Plus clairement encore que la « crise grecque », la « crise des réfugiés » est une crise de leur Europe. Si « institutions » et « créanciers » ont bien fait front commun pour opérer un ravage historique et une mise en coupe réglée coloniale de la Grèce, avec la capitulation de ses dirigeants, on aurait bien tort de croire que toutes les bourgeoisies européennes ont les mêmes responsabilités et intérêts dans ce saccage.
Loin s’en faut donc pour que le rouleau compresseur austéritaire soit l’expression d’une Union. Tout au contraire, il en est une négation, mais une négation qui, comme produit de la concurrence capitaliste, « s’impose à tous » et produit donc un consensus autour d’une spirale mortifère. En revanche, la bien mal nommée « crise des réfugiés » révèle sans paradoxe la vérité d’une construction européenne rentrée en crise de décomposition.

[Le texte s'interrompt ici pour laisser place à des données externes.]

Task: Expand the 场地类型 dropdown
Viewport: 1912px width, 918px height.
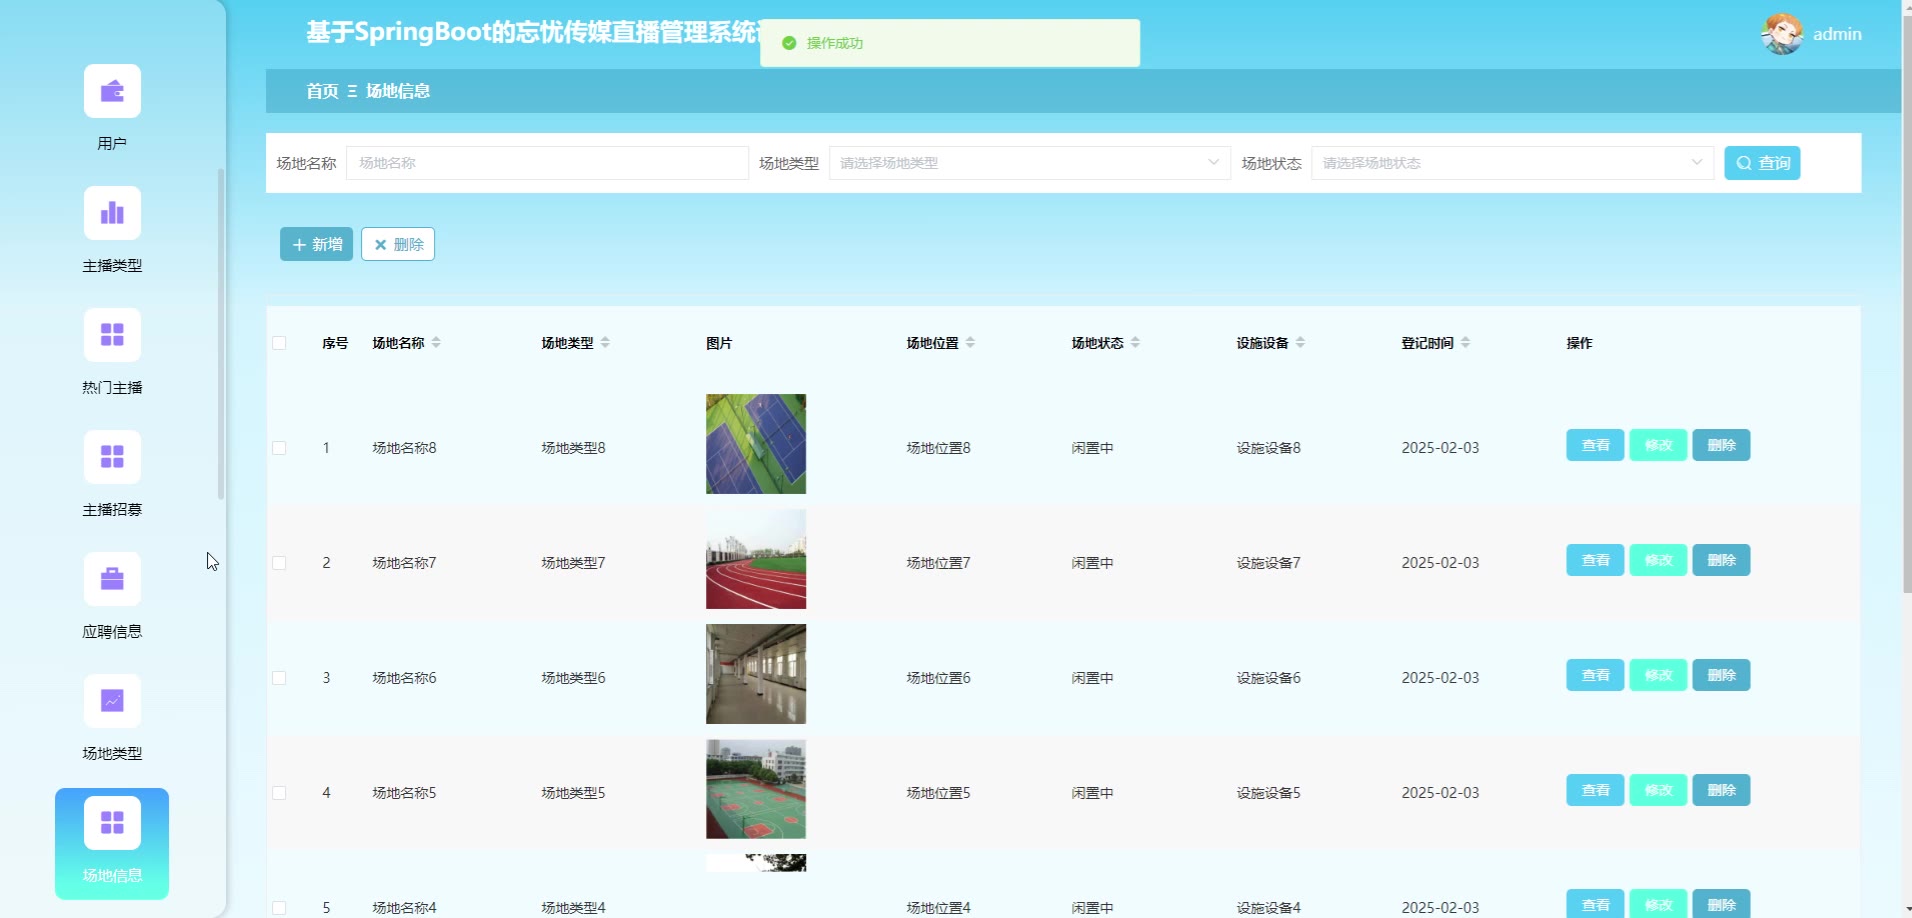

De la simple brutalité du régime hongrois au louvoiement tout en lâcheté du président français en passant par le brio rigoureux de la chancelière allemande, quel que soit le niveau de radicalité, de perversité ou de cynisme dans le discours et la réponse concrète, quels que soient le poids et les marges de manœuvre réelles de chacun, tous les pays de la (dés) Union européenne ont désormais pour dénominateur commun de ne pas en avoir, d’union... C’est désormais officiel.
Car s’il est bien une négation simple et visible de toute politique internationale de coopération, c’est bien le nationalisme. Dans un sinistre manège, le réfugié, ce retour du refoulé, atomise leur Europe génétiquement libérale, concurrentielle et impérialiste. À trop épandre misère et chaos, l’impérialisme européen se retrouve face au vent, bouffant alors de cet agent défoliant qu’il avait largué (pas si) loin de sa forteresse (Moyen-Orient, Maghreb, Afrique de l’Ouest) ou même en son sein, comme en Grèce.
Grèce et réfugiés, deux crises, deux impasses qui révèlent l’infamie congénitale de leur construction européenne, mais aussi la faiblesse du capitalisme européen sur la scène mondiale, et plus encore les limites absolues devant l’histoire de la bourgeoisie, cette classe de la concurrence, à construire une quelconque forme d’unité internationale basée sur la collaboration. Leur Europe n’est pas la nôtre. Nos réponses ne sont pas les leurs : un toit et des papiers pour tous, ouverture des frontières, liberté de circulation et d’installation. Pour une Europe des travailleurs et des peuples.